Derrion Albert, 16, was killed in 2009. Five people faced charges in his murder.

A jury found the fifth and final defendant, 20-year-old Lapoleon Colbert, guilty of first degree murder after deliberating for about two hours. He will be sentenced July 19.

Derrion's mother, Anjanette Albert, says she has never missed a day of court. Albert does not see Colbert's conviction as a victory or celebration. Instead, she says she felt numb.

The video that captured the 16-year-old's death highlighted youth violence on Chicago's streets to the nation and the world. Derrion was attacked as he walked home from school. He was slammed in the head with a board, punched, kicked, and stomped. The incident was recorded on a cell phone.

"Another life gone. It's hurtful. It's heartbreaking," said Anjanette Albert told ABC7 with tears in her eyes. "I hate that we're all losing our children like this, it's sad."

"Justice was served. The individuals have been held accountable and responsible for what they did - their actions," said Norman Golliday, Derrion Albert's grandfather.

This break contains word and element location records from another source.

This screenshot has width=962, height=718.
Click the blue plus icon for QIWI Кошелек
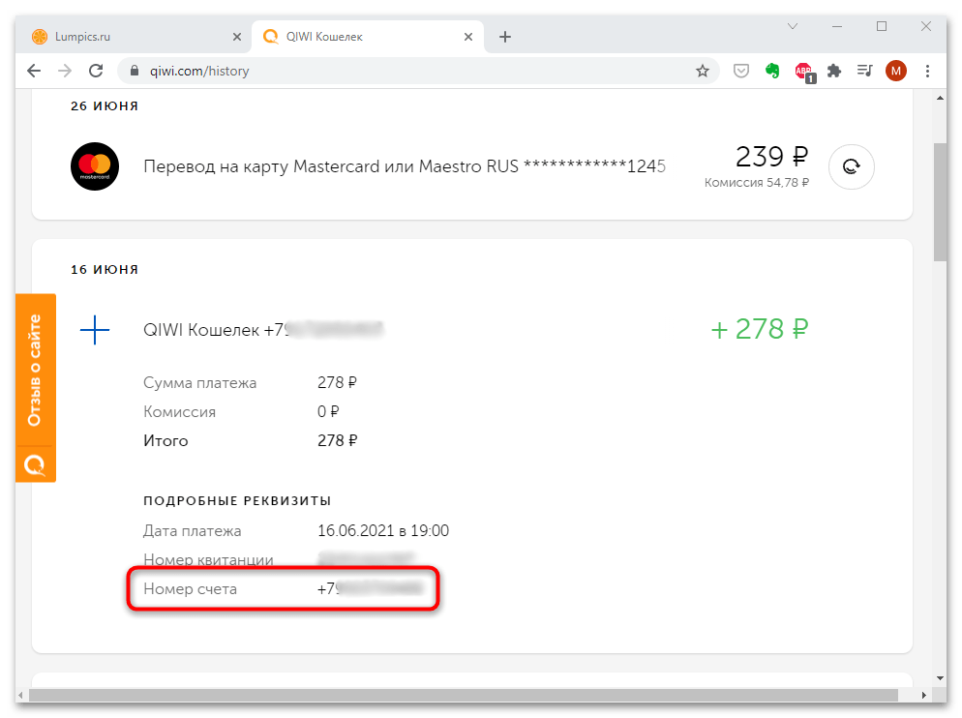95,331
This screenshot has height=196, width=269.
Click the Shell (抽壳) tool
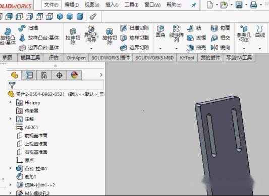pyautogui.click(x=196, y=48)
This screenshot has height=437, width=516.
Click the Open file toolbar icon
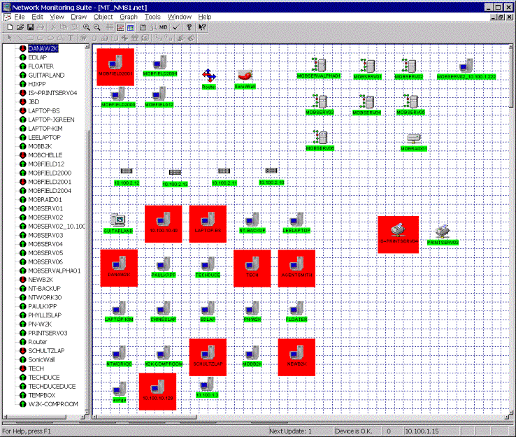pyautogui.click(x=20, y=27)
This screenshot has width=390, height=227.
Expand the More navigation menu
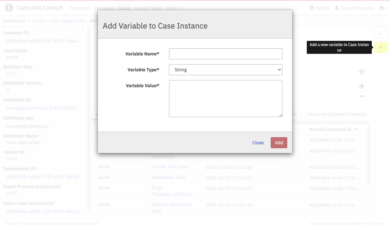174,8
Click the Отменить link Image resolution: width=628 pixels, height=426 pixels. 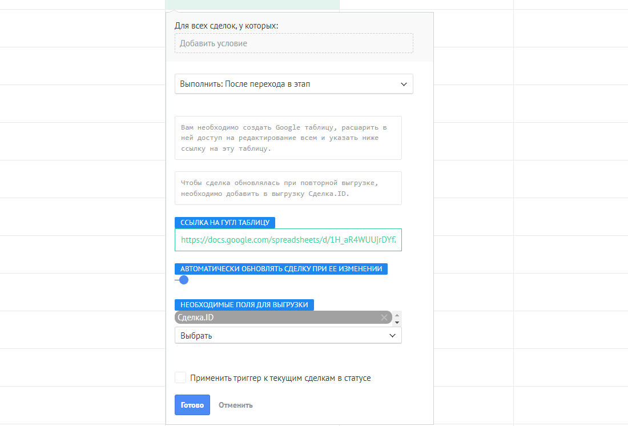pos(235,405)
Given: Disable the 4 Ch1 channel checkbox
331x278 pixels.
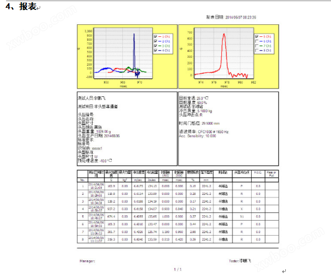Looking at the screenshot, I should 156,51.
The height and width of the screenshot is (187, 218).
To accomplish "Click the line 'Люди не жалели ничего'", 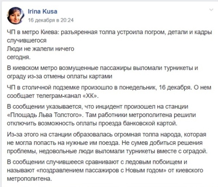I will tap(41, 49).
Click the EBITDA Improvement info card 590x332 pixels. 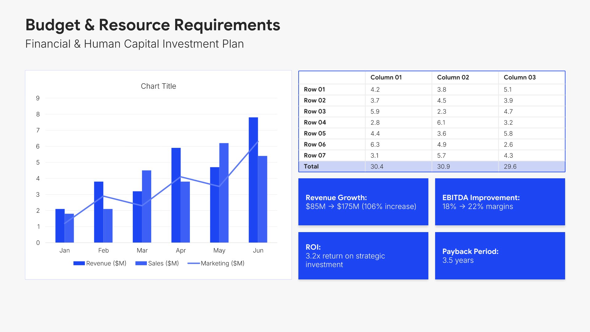[500, 202]
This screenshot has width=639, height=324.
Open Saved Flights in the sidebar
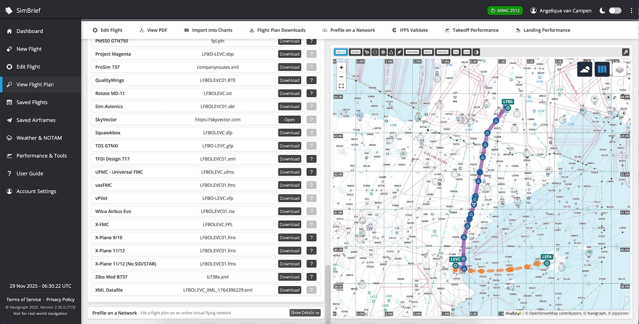tap(32, 102)

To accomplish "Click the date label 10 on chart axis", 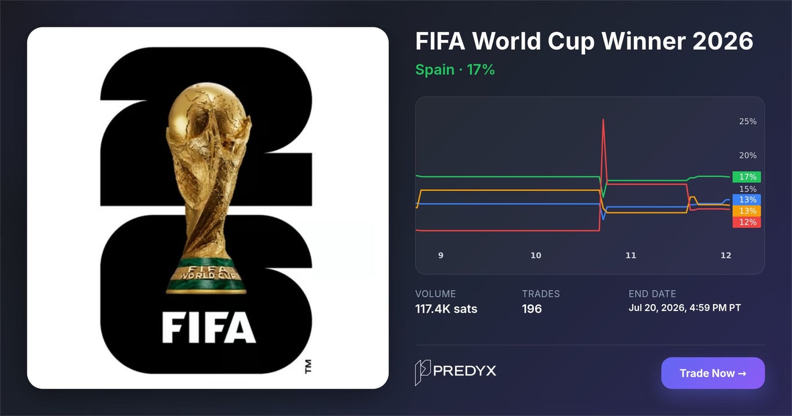I will [x=536, y=255].
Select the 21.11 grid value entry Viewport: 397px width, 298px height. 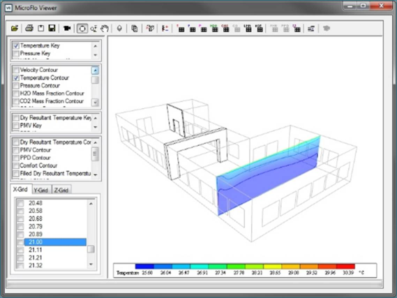[x=35, y=250]
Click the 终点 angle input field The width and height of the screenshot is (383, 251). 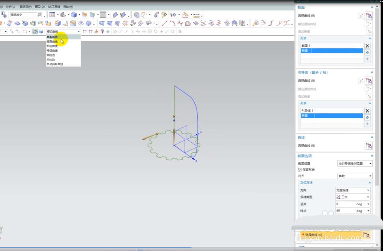click(344, 211)
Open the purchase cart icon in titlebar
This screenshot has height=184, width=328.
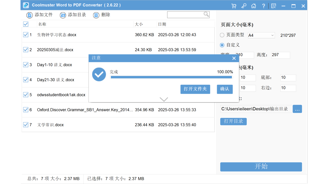[x=233, y=5]
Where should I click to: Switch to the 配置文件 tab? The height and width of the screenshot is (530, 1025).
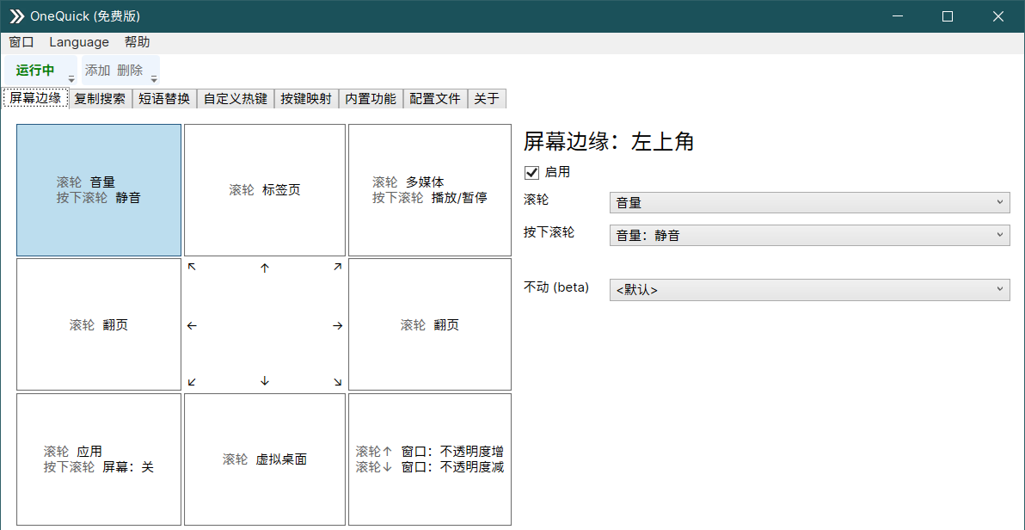click(x=434, y=98)
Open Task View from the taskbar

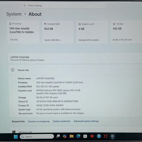[58, 136]
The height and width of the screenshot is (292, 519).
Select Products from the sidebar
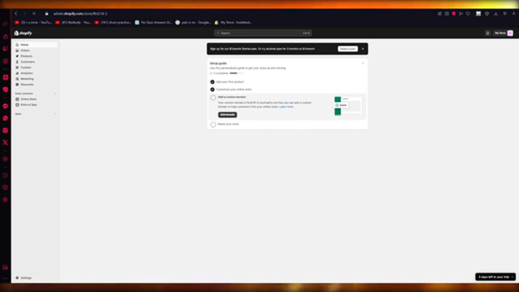coord(27,56)
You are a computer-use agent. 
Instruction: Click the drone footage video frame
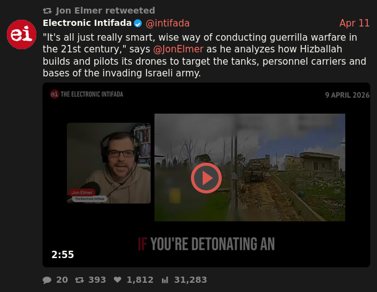tap(250, 168)
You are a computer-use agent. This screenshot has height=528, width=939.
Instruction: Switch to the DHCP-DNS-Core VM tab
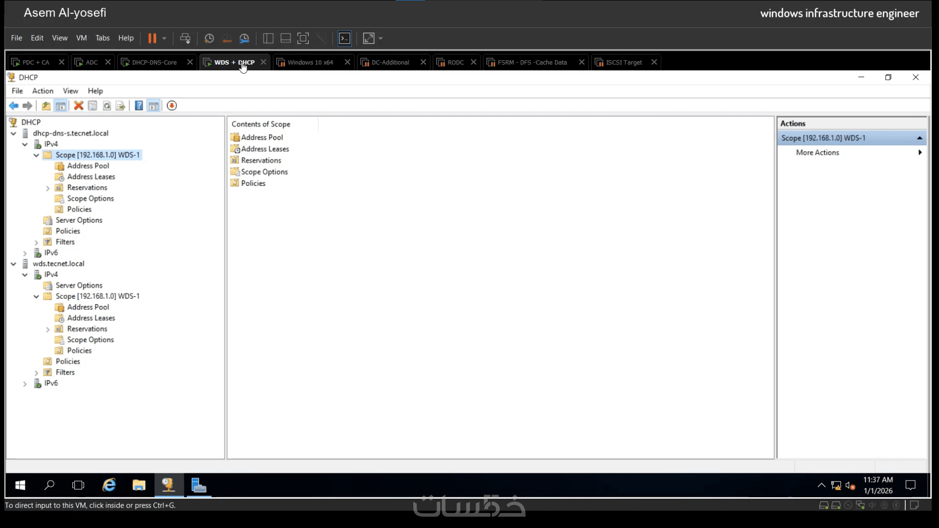(154, 62)

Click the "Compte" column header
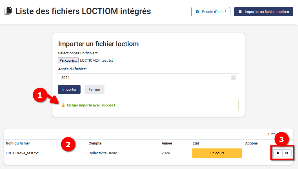(x=95, y=143)
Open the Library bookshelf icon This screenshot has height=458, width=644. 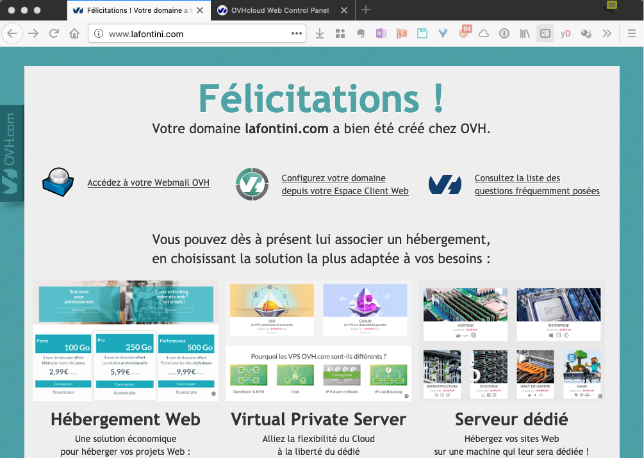point(525,33)
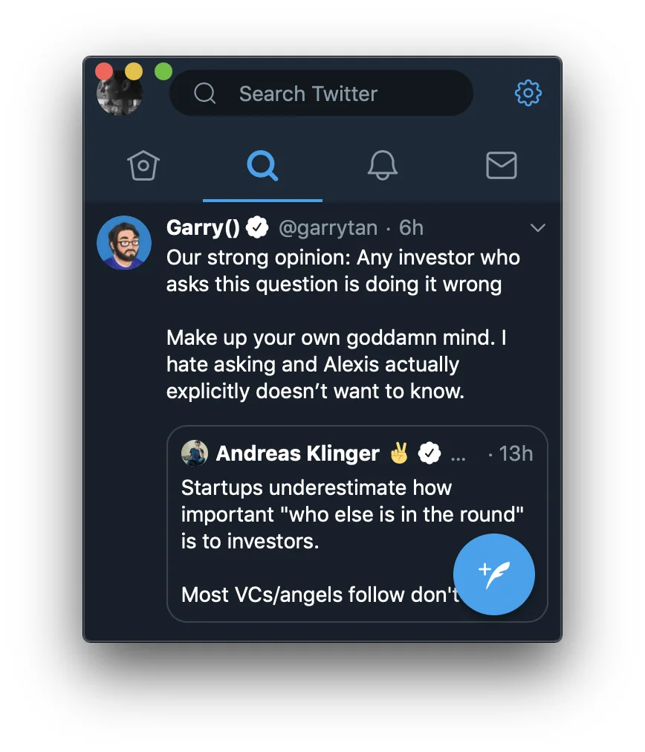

The case got national attention, prompting U.S. Education Secretary Arne Duncan and Attorney General Eric Holder to meet with city officials about youth violence.

The four other defendants in Albert's case have already been convicted. A 15-year-old boy was found guilty of murder and will remain in prison until he is 21. Eric Carson pleaded guilty and was sentenced to 26 years in prison. A jury convicted Silvonus Shannon. He got 32 years behind bars. Eugene Riley was also convicted. His sentencing is scheduled for June 14.

As Derrion Albert's mother and grandfather left court Wednesday, they noted the six lives lost and the families left behind.

"We've still got a long way to go as far as healing is concerned. The fact that we don't have to keep coming down here and sitting in a courtroom and dealing with that whole process is going to make a difference," said Golliday.